The vehicle operation act elsewhere .(Rem. Rev. Stat., § 6378) provides that anyone failing to comply with any provision of the act shall be guilty of a misdemeanor. Obviously, the above-quoted section refers to criminal prosecutions under the act. We can see nothing therein to indicate a legislative intent to change the rule in negligence cases, so long adhered to by this court.

Appellant assigns as error the court’s refusal to give an instruction to the effect that, even if they found that Daniels stopped before attempting to cross Fifteenth avenue in front of appellant’s car, it was still his duty to yield the right of way to appellant, and that appellant had a right to assume that he would do so until the contrary was manifested by his proceeding across the avenue.

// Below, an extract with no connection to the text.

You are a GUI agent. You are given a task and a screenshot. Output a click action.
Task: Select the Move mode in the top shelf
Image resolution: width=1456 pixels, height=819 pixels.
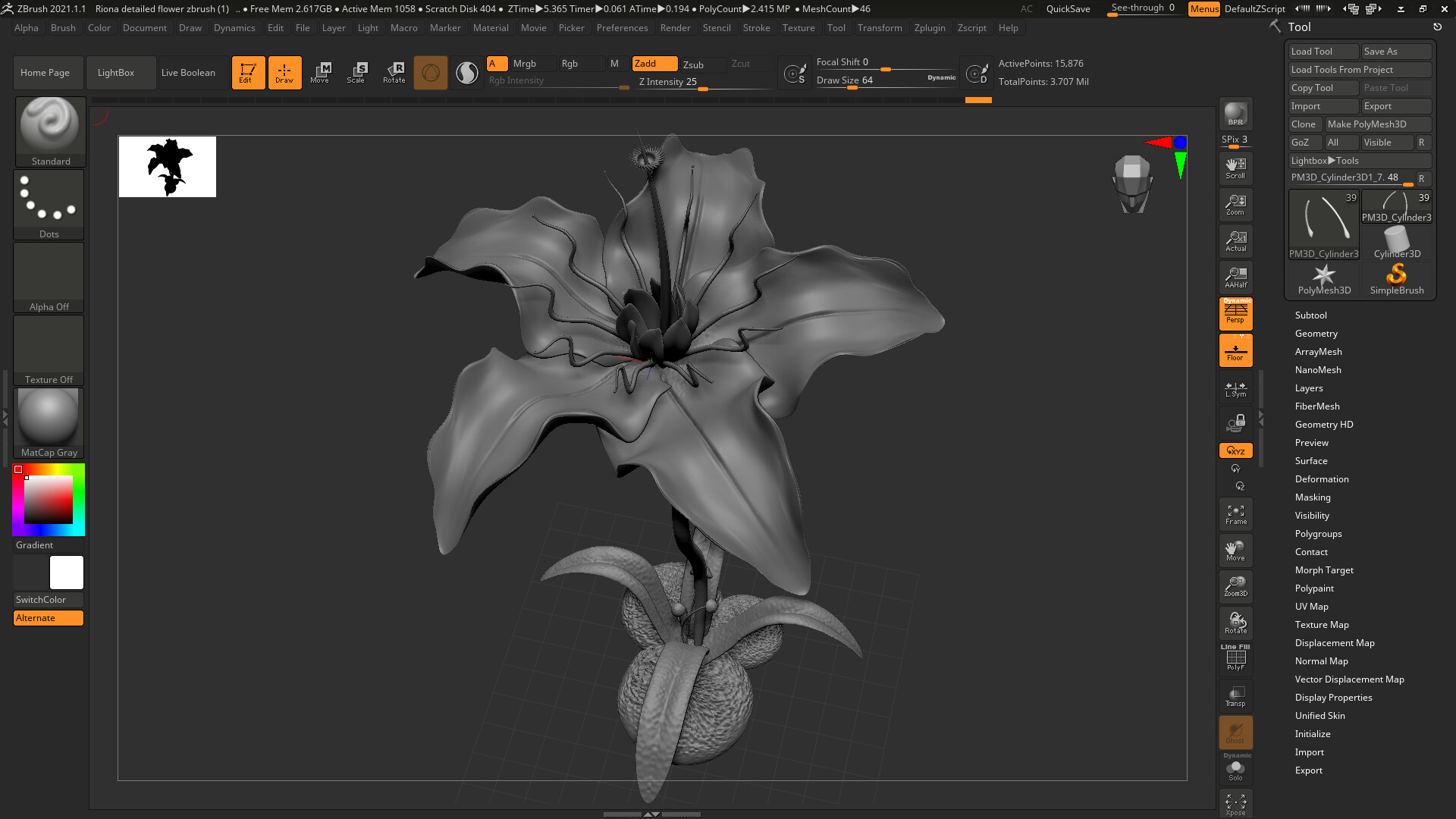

The substance of the request was sufficiently covered in the court’s instructions ten and nineteen.

Appellant assigns error to the giving of an instruction to the effect that it was appellant’s duty to keep a reasonable lookout for other traffic, and that, if by so doing he could have avoided the collision, he could not recover. Appellant says there was no evidence in the case that warranted the instruction. We think the instruction was proper under the facts as we have narrated them.

Judgment affirmed.

Beals, C. J., Tolman, Holcomb, and Geraghty, JJ., concur.